• Records supplied:

◆ ◆ ◆

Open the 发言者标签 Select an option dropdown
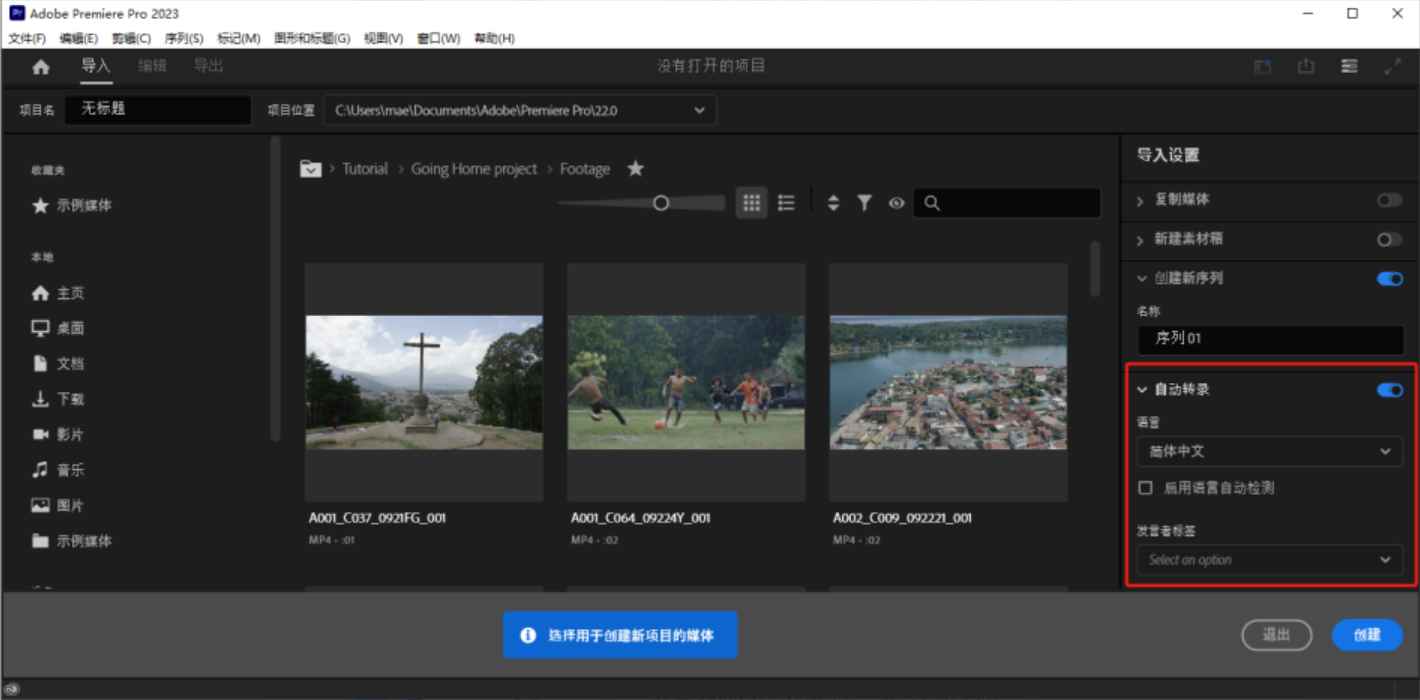This screenshot has height=700, width=1420. (1268, 559)
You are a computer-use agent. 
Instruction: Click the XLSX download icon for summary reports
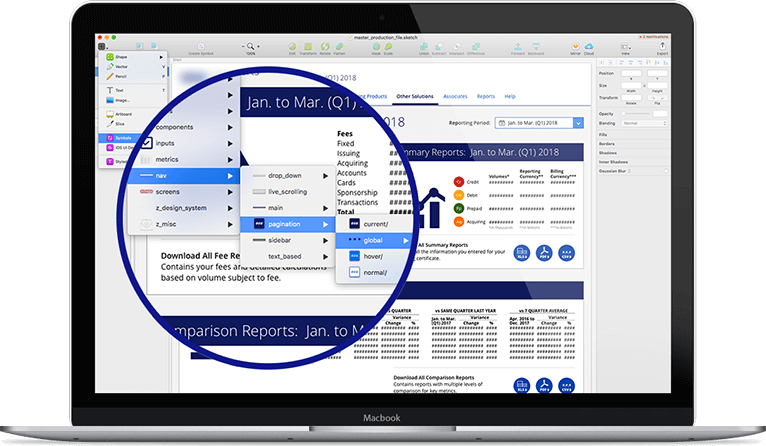point(523,253)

◆ ◆ ◆

• Exercise:
Your task is to repeat the material above exactly, without its pictures.

• Final answer:
Open the 发言者标签 Select an option dropdown
This screenshot has height=700, width=1420. (1268, 559)
You are a computer-use agent. 
Instruction: Click the XLSX download icon for summary reports
point(523,253)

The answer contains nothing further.